Task instructions - Convert the records below into a numbered list with each line as its own item, and omit any blank lines.

───── Records shown

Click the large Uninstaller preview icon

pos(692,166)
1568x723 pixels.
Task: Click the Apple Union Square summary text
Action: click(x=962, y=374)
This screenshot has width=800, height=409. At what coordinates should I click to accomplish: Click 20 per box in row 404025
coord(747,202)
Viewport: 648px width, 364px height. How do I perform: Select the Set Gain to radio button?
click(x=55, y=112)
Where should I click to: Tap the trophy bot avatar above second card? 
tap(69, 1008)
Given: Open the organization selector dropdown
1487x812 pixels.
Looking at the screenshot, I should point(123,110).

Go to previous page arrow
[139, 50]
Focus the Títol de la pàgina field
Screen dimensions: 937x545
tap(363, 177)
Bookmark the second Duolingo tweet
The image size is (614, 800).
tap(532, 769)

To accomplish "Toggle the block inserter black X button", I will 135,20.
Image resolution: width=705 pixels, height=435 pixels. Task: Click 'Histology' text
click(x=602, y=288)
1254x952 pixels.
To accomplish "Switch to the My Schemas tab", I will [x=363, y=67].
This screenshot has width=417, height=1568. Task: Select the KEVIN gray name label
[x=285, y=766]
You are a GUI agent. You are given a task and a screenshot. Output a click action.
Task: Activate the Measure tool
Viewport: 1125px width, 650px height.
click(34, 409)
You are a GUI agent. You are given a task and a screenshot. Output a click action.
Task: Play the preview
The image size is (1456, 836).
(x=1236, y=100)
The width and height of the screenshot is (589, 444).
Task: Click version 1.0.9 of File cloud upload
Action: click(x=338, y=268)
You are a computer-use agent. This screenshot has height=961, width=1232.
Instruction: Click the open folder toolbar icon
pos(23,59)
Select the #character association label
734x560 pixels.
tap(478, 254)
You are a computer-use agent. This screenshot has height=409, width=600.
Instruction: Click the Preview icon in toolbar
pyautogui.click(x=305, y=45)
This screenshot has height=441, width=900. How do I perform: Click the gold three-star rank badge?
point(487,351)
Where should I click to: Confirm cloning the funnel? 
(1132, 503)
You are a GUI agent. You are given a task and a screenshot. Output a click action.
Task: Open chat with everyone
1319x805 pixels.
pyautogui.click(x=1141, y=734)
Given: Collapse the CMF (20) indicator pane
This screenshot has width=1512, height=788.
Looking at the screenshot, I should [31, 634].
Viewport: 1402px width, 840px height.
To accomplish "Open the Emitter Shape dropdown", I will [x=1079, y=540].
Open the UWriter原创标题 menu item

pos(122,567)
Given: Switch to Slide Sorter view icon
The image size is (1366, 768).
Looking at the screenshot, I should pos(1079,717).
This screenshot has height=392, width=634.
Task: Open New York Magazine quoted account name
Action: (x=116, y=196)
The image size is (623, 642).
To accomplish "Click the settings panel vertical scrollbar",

──────────

Response below -
1. Click the large Uninstaller preview icon
2. pos(692,166)
3. 1568x723 pixels.
4. Task: Click the Apple Union Square summary text
5. Action: click(x=962, y=374)
6. This screenshot has width=800, height=409. At what coordinates should I click to accomplish: Click 20 per box in row 404025
7. coord(747,202)
8. Viewport: 648px width, 364px height. How do I perform: Select the Set Gain to radio button?
9. click(x=55, y=112)
10. Where should I click to: Tap the trophy bot avatar above second card? 
11. tap(69, 1008)
12. Given: Open the organization selector dropdown
13. 1487x812 pixels.
14. Looking at the screenshot, I should point(123,110).
15. Go to previous page arrow
16. [139, 50]
17. Focus the Títol de la pàgina field
18. Screen dimensions: 937x545
19. tap(363, 177)
20. Bookmark the second Duolingo tweet
21. The image size is (614, 800).
22. tap(532, 769)
23. To accomplish "Toggle the block inserter black X button", I will 135,20.
24. Image resolution: width=705 pixels, height=435 pixels. Task: Click 'Histology' text
25. click(x=602, y=288)
26. 1254x952 pixels.
27. To accomplish "Switch to the My Schemas tab", I will [x=363, y=67].
28. This screenshot has width=417, height=1568. Task: Select the KEVIN gray name label
29. [x=285, y=766]
30. You are a GUI agent. You are given a task and a screenshot. Output a click action.
31. Task: Activate the Measure tool
32. Viewport: 1125px width, 650px height.
33. click(34, 409)
34. You are a GUI agent. You are given a task and a screenshot. Output a click action.
35. Task: Play the preview
36. The image size is (1456, 836).
37. (x=1236, y=100)
38. The width and height of the screenshot is (589, 444).
39. Task: Click version 1.0.9 of File cloud upload
40. Action: click(x=338, y=268)
41. You are a computer-use agent. This screenshot has height=961, width=1232.
42. Instruction: Click the open folder toolbar icon
43. pos(23,59)
44. Select the #character association label
45. 734x560 pixels.
46. tap(478, 254)
47. You are a computer-use agent. This screenshot has height=409, width=600.
48. Instruction: Click the Preview icon in toolbar
49. pyautogui.click(x=305, y=45)
50. This screenshot has height=441, width=900. How do I perform: Click the gold three-star rank badge?
51. point(487,351)
52. Where should I click to: Confirm cloning the funnel? 
53. (1132, 503)
54. You are a GUI agent. You are given a task and a screenshot. Output a click action.
55. Task: Open chat with everyone
56. 1319x805 pixels.
57. pyautogui.click(x=1141, y=734)
58. Given: Collapse the CMF (20) indicator pane
59. This screenshot has width=1512, height=788.
60. Looking at the screenshot, I should [31, 634].
61. Viewport: 1402px width, 840px height.
62. To accomplish "Open the Emitter Shape dropdown", I will [x=1079, y=540].
63. Open the UWriter原创标题 menu item
64. pos(122,567)
65. Given: Switch to Slide Sorter view icon
66. The image size is (1366, 768).
67. Looking at the screenshot, I should pos(1079,717).
68. This screenshot has height=392, width=634.
69. Task: Open New York Magazine quoted account name
70. Action: (x=116, y=196)
71. The image size is (623, 642).
72. To accomplish "Click the settings panel vertical scrollbar",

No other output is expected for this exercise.